◆ **Given exercise**: Please retype the items below exactly, starting with the line that contains "You are a computer-use agent. Image" and going on through the line that contains "coord(27,285)", both included.

-- start Material provided --

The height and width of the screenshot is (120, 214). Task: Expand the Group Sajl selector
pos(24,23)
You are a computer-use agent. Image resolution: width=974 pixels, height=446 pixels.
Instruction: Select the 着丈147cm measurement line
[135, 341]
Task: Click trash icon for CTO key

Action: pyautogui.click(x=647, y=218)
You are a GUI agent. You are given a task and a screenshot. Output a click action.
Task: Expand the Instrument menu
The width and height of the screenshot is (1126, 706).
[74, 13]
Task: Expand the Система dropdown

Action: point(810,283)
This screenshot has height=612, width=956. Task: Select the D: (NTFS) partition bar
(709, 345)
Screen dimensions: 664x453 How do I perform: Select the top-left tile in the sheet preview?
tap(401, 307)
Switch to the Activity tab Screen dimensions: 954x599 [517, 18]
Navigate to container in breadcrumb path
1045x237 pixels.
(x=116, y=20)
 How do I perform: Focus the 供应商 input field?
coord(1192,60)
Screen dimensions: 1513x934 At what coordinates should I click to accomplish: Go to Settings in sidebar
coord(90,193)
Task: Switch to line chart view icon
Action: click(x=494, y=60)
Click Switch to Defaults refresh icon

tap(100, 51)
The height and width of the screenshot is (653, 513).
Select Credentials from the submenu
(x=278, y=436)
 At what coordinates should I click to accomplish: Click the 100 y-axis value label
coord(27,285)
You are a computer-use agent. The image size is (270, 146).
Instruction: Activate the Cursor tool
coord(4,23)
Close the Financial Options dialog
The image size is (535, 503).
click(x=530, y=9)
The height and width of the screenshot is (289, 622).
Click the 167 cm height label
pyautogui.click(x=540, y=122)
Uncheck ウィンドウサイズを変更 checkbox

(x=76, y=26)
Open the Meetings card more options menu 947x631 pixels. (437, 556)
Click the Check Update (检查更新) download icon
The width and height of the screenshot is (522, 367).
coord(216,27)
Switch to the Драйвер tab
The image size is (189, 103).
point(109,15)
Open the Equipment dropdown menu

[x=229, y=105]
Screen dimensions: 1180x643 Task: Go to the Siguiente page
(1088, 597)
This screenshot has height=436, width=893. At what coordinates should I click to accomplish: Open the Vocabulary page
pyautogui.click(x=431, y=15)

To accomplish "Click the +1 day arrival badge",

-- end Material provided --

◆ **Exercise response**:
You are a computer-use agent. Image resolution: width=974 pixels, height=446 pixels.
Instruction: Select the 着丈147cm measurement line
[135, 341]
Task: Click trash icon for CTO key

Action: pyautogui.click(x=647, y=218)
You are a GUI agent. You are given a task and a screenshot. Output a click action.
Task: Expand the Instrument menu
The width and height of the screenshot is (1126, 706).
[74, 13]
Task: Expand the Система dropdown

Action: point(810,283)
This screenshot has height=612, width=956. Task: Select the D: (NTFS) partition bar
(709, 345)
Screen dimensions: 664x453 How do I perform: Select the top-left tile in the sheet preview?
tap(401, 307)
Switch to the Activity tab Screen dimensions: 954x599 [517, 18]
Navigate to container in breadcrumb path
1045x237 pixels.
(x=116, y=20)
 How do I perform: Focus the 供应商 input field?
coord(1192,60)
Screen dimensions: 1513x934 At what coordinates should I click to accomplish: Go to Settings in sidebar
coord(90,193)
Task: Switch to line chart view icon
Action: click(x=494, y=60)
Click Switch to Defaults refresh icon

tap(100, 51)
The height and width of the screenshot is (653, 513).
Select Credentials from the submenu
(x=278, y=436)
 At what coordinates should I click to accomplish: Click the 100 y-axis value label
coord(27,285)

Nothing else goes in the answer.